Comment:  We can note a few things about the Indian objects in Warehouse 13.

  • The objects have no connections to any real Native beliefs or myths. Which is probably good, since the show may use them for secular or sacrilegious purposes.

  • Of the four artifacts, only the "Aztec Bloodstone" sounds potentially evil. The show doesn't seem to be explicitly associating Indians with "black magic."

  • Four of the 27 objects listed in the first five episodes are Native. That implies Indians are more associated with the supernatural than other people. (Indians = 1% of US population. Indian artifacts = 15% of Warehouse 13 objects.)

  • Reviews

    Ken Tucker of Entertainment Weekly doesn't like this show:

    'Warehouse 13':  Why, Syfy, why?Well, I guess it was only fitting that a cable channel with a goofy new re-branding should premiere a goofy new series: Syfy’s Warehouse 13 is not, I think it’s safe to say, the series that is going to replace Battlestar Galactica in the hearts and minds of us old Sci Fi network fans.

    Did you watch this thing? Some unholy cross between The X-Files, Bones, and Raiders of the Lost Ark, Warehouse 13 gave us a couple of supposedly-mismatched, but we knew made-for-each-other, federal agents (Eddie McClintock and Joanne Kelly, looking at each other as if to say, “How many episodes of this did you sign up for?”).
    Regarding the series and its fifth episode, Barkman says:It's been fairly decent, what little of it I've seen, but this episode was pretty dreadful in an "Indians = elves" kind of way.For more on the subject, see TV Shows Featuring Indians.


    winterfoxf said...

    Your stats should be changed as I'm pretty sure Mexican-Indians are not counted as part of that 1% of the population of America. But the inconsistency in representation will likely remain.

    Unknown said...

    you might also want to consider the Lone Ranger/Tonto thing going on in the Lenape episode..white guy trying to save the "artifact" and his helper is an Indian working under cover ..says little.dies..

    Rob said...

    Good point, WinterFoxF. It raises a few questions. For instance, should we count the country where the objects originated (Mexico) or where they're presently being stored and used (the US)?
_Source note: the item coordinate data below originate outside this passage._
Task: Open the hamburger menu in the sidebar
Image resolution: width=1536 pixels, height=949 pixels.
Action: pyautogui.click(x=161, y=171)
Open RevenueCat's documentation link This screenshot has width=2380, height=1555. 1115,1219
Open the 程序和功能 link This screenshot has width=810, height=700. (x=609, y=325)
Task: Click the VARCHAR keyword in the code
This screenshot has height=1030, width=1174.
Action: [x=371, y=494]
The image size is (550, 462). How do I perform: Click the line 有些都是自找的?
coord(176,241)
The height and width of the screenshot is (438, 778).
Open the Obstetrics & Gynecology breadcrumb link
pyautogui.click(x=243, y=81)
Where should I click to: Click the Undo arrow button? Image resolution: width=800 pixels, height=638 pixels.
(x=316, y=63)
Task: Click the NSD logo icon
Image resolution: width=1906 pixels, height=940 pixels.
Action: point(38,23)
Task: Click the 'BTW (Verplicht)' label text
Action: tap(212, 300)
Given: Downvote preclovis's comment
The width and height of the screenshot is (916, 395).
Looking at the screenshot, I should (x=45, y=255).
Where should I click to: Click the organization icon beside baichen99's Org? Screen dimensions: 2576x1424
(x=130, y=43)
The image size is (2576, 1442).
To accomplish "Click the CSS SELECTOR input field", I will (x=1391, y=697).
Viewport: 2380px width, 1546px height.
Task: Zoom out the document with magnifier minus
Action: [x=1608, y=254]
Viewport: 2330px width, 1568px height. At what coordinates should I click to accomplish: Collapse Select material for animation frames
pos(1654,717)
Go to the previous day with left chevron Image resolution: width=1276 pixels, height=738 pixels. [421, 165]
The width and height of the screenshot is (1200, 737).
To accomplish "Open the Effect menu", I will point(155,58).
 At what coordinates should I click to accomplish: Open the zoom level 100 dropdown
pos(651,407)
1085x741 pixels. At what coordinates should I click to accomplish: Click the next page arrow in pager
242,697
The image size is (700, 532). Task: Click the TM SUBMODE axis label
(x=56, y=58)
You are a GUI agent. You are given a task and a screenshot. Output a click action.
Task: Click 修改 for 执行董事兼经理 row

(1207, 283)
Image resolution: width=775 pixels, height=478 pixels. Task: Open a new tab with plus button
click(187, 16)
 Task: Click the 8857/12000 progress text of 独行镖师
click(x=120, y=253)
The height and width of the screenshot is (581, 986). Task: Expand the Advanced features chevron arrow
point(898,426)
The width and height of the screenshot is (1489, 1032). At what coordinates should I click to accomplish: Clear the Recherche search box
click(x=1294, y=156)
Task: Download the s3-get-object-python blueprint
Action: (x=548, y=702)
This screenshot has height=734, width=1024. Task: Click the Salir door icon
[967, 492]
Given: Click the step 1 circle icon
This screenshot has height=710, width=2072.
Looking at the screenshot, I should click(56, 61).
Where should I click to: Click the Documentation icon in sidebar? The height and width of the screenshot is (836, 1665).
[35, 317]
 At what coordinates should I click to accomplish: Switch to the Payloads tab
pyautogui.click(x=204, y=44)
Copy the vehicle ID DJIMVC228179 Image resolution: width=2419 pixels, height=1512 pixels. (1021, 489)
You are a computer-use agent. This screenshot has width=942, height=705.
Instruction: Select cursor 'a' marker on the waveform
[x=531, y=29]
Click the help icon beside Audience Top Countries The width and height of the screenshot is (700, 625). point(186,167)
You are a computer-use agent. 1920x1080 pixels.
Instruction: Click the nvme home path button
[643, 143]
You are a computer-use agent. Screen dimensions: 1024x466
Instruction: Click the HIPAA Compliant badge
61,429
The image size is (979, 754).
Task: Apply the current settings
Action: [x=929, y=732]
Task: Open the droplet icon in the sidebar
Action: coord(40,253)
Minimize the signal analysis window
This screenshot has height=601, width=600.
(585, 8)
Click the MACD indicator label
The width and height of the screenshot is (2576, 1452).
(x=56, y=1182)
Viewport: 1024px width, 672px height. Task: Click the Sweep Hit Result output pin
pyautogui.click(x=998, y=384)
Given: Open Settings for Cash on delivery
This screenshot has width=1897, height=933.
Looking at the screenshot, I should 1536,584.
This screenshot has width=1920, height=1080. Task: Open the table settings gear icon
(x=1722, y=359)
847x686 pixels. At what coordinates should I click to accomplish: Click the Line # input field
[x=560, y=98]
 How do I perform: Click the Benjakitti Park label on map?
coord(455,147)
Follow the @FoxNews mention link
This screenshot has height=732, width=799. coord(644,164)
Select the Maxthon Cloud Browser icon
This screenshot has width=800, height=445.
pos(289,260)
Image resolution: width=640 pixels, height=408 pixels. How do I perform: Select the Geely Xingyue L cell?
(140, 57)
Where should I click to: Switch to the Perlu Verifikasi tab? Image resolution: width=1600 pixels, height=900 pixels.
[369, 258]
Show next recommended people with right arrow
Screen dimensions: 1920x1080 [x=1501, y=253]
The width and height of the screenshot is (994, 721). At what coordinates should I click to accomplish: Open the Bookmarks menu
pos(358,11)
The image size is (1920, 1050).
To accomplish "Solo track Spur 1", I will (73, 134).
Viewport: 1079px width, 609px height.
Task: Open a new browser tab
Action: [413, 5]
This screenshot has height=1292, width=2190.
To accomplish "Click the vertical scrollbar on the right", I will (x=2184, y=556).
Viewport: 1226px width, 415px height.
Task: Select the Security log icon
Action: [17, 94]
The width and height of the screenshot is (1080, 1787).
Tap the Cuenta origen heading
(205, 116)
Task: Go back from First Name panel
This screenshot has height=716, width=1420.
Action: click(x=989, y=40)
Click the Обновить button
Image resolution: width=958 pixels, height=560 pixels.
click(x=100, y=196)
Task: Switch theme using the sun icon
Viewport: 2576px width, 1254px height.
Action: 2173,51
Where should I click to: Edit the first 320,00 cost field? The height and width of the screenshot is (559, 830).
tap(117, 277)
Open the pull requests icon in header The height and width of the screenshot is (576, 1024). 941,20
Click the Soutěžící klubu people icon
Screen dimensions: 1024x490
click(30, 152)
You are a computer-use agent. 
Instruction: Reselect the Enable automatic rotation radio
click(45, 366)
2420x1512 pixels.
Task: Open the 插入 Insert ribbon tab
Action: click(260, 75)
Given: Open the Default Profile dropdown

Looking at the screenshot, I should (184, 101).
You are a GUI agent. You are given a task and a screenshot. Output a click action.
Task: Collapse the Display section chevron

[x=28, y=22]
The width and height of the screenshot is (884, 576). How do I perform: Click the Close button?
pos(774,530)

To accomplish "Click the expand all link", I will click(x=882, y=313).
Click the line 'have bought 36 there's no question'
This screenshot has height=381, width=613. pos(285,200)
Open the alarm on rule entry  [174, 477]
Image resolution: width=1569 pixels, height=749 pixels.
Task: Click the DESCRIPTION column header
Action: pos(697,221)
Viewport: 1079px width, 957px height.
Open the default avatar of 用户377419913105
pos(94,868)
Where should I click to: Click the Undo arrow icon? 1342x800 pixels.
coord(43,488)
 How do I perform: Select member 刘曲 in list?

    Moreover, if the US has two objects from Mexico but none from other foreign countries, what does that tell us? It still seems to suggest an overreliance on the idea that Indians are magical.

    But let's redo the statistics as you suggest. Assume Mexico has 110 million people and 30% are Indian or predominantly Indian. That's 33 million. Assume the US has 304 million people and a generous 4.5 million are all or part Indian.

    Doing the math:

    (33+4.5)/(110+304) = .09 or 9%

    Conclusion: Indians are overrepresented on Warehouse 13 no matter how you look at it.

    Rob said...

    P.S. I'll consider the Lone Ranger/Tonto thing in the Lenape episode if I ever watch the series, Simone. ;-)

    Unknown said...

    well Rob I consider anything with the Lenape considered in it :)

    Tablesaw said...

    Hello. I'm an occasional reader of and linked-to-er of your blog.

    I've been looking at the racism, cultural, imperialism, and general historical inaccuracies of Warehouse 13 for a few weeks now. You might be interested in my take on the Pilot (with the "Aztec Bloodstone" and "Mayan Calendar"), "Elements" (dealing with Lenape artifacts), and the general framework of cultural imperialism in the show.